An RVIBA6433 ambience amp IC is shown in the radio cassette schematic viewable here: https://www.gfgf.org/GFGF-Schaltplandienst/Panasonic_RXFW18L_sch.pdf

Scroll down to the third page and locate IC2.

Thanks for finding this link somehow, I tried looking for information but could find none, haha. I was messing around with the box and I think I have a better idea of what it does now. I'm pretty sure Ambience "echos" whatever's supposed to go into the rear channel into the left channel also, which probably creates the wide sound stage.
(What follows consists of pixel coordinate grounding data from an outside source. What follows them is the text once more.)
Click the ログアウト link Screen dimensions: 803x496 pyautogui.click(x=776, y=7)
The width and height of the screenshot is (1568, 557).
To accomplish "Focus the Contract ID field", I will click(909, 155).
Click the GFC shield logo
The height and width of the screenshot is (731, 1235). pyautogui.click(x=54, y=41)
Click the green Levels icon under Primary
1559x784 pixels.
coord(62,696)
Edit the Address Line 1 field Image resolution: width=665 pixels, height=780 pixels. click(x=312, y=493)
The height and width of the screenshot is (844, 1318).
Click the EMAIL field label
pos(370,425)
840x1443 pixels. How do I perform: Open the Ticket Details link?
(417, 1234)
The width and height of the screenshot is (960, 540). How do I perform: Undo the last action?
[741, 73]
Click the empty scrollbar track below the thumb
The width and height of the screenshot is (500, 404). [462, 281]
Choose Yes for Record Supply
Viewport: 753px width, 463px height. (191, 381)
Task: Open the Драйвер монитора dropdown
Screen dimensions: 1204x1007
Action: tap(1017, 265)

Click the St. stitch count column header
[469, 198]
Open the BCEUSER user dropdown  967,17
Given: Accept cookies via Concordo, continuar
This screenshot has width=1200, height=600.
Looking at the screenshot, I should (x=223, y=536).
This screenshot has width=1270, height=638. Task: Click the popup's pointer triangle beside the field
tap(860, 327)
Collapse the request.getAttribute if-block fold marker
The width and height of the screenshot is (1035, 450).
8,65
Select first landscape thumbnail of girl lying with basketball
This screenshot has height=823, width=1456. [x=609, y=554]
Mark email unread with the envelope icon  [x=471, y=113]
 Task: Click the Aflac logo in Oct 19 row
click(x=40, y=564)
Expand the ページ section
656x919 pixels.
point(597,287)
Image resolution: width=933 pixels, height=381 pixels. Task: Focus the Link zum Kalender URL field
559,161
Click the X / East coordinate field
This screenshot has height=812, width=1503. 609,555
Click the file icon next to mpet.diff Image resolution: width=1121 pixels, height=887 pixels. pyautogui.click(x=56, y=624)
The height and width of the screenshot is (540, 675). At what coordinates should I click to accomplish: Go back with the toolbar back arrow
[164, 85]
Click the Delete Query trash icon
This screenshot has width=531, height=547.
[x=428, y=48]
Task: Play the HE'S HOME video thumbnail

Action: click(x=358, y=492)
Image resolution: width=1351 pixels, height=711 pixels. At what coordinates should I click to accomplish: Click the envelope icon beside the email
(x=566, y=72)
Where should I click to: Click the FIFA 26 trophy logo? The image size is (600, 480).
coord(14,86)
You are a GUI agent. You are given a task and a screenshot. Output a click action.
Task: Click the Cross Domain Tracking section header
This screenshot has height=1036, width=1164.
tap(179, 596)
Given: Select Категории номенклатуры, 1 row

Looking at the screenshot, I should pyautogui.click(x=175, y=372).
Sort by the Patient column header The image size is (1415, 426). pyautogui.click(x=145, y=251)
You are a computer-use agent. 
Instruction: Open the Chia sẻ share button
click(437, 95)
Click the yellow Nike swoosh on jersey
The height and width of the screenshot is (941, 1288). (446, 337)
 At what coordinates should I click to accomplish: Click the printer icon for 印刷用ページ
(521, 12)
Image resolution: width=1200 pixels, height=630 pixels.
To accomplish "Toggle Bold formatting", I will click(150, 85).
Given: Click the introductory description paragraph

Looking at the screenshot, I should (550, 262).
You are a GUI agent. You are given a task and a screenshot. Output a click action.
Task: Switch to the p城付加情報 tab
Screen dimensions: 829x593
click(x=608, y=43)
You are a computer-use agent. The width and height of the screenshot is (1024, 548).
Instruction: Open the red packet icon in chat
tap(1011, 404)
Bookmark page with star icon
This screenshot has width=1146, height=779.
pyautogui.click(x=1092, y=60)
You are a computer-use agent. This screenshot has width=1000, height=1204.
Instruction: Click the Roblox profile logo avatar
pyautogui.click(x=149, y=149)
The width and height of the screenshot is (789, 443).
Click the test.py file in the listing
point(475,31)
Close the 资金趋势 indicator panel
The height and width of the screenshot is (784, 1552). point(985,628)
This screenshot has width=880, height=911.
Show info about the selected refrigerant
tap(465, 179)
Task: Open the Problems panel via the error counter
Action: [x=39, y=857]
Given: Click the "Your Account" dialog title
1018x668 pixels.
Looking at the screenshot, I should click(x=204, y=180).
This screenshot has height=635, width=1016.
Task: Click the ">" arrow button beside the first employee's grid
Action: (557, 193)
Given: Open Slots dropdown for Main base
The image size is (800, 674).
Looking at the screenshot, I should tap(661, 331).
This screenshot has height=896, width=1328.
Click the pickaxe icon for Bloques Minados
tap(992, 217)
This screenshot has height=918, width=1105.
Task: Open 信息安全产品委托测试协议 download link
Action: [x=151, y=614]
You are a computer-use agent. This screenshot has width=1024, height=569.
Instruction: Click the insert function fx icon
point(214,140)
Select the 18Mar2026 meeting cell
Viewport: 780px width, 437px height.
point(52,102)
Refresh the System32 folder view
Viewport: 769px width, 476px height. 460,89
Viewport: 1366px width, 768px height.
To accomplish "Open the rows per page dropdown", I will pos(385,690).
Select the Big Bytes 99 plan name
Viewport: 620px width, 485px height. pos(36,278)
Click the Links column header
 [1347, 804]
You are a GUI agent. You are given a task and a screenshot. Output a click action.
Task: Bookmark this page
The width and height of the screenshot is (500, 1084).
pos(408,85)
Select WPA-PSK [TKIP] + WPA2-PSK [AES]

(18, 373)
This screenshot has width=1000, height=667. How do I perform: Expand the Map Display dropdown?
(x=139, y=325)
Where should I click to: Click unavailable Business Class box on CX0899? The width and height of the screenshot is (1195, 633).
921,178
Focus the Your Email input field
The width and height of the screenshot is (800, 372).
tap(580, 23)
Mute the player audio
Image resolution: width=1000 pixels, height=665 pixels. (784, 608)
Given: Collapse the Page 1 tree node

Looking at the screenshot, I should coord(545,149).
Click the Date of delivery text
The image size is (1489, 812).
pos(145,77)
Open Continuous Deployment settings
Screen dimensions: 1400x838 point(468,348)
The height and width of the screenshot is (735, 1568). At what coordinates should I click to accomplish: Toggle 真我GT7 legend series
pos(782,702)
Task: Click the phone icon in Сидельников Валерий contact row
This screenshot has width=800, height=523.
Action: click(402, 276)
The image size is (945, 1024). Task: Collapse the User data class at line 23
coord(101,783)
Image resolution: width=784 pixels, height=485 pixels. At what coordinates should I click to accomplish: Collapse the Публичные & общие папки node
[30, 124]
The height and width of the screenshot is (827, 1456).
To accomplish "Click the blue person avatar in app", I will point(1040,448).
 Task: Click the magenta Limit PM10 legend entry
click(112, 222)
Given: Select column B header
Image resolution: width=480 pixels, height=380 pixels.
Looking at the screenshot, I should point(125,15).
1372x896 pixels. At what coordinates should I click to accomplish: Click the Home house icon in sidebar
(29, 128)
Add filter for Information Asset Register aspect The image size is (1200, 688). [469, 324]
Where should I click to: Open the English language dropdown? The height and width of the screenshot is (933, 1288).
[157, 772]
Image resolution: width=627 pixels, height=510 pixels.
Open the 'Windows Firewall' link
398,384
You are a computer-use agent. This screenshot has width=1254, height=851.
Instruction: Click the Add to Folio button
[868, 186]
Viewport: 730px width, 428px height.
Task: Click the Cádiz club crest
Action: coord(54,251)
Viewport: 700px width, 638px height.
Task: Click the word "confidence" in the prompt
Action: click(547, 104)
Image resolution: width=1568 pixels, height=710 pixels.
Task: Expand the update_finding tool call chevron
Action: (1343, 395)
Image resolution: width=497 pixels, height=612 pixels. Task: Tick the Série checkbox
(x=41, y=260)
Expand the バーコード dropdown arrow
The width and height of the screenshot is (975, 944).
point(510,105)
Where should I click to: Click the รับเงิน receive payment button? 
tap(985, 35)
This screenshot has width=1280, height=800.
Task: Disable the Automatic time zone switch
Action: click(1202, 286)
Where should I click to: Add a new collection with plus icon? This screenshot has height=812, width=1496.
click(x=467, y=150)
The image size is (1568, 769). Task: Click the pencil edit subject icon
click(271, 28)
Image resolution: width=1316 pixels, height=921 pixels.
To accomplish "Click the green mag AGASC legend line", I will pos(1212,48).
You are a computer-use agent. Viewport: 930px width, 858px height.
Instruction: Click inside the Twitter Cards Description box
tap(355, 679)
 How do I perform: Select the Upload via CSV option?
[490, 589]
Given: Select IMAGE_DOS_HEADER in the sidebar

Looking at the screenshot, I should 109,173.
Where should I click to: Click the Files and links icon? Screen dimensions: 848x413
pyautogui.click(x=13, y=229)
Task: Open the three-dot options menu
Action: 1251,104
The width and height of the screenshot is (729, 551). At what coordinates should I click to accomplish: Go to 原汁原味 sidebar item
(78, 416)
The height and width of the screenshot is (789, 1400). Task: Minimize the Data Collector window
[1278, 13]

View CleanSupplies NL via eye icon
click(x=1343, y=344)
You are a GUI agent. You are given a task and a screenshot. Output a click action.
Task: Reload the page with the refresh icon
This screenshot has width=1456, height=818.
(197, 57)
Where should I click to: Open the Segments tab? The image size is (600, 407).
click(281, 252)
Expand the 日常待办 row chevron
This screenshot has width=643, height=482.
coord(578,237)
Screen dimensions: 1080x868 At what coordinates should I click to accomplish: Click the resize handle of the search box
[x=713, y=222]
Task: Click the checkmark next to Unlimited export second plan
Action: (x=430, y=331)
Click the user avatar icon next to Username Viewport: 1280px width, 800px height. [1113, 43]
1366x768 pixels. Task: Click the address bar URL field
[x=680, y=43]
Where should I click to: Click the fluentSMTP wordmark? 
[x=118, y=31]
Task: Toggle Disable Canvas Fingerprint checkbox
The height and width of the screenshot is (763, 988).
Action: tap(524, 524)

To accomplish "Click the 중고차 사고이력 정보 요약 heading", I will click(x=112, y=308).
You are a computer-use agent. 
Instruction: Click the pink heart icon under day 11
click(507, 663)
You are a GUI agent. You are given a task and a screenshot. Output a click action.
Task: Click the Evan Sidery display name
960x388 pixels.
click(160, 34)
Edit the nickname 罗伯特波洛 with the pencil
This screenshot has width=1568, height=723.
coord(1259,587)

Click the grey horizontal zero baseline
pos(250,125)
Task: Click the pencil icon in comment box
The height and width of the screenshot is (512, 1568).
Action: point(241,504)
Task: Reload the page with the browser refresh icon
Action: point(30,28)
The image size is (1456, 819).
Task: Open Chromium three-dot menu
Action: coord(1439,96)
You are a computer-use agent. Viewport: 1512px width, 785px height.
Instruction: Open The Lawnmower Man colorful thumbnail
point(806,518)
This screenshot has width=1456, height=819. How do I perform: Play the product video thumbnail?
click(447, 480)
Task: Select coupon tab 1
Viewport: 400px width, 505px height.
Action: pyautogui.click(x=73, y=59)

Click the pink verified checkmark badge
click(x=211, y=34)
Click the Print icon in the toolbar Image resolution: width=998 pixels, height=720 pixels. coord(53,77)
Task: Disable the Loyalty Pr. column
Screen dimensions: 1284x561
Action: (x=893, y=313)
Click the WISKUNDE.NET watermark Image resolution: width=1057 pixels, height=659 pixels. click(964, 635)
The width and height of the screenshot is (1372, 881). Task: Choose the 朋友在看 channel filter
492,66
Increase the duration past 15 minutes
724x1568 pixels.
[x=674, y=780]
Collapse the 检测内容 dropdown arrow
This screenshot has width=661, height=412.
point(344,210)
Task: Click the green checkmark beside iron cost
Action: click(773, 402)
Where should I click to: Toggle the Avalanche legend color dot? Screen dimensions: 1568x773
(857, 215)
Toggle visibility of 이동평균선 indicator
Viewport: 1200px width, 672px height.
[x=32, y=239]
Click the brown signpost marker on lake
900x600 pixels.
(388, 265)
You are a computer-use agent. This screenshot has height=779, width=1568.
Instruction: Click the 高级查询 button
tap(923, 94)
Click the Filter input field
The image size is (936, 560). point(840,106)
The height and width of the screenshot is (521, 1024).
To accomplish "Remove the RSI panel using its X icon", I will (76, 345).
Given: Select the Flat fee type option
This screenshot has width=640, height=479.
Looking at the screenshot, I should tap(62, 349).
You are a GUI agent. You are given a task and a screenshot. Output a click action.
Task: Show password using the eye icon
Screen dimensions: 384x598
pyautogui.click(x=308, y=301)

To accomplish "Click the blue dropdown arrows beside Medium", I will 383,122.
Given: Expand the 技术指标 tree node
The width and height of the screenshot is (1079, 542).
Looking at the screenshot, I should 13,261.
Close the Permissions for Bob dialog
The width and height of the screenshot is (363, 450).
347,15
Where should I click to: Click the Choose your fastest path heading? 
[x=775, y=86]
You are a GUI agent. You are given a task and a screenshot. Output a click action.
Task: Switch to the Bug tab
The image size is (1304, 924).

If you plug in an mp3 player through the rca input jacks, and disconnect the left or right channel, and flip the switch to ambience mode, the sound still comes from both the speakers but sounds funny. Unfortunately my technical skill is limited, I can't make much sense of the diagram in the pdf. 🙂
 
  1. You need a service manual. Become a member here and get one: FM-AM-FM Stereo Radio Cassette Recorder RX-5085SA Radio Pana
  2. They function as tweeters.
  3. Play a cassette with piano music on it. A slack/worn belt will give a 'warbling' effect to the piano notes.
  4. This is the power supply board. Its a linear power supply utilising a mains transformer. It converts the 230V ac mains supply to the low voltage dc required to power the radio cassette

Thanks, weirdly seems to sound perfectly fine playing cassettes, so I'm pretty sure someone changed the belts before me.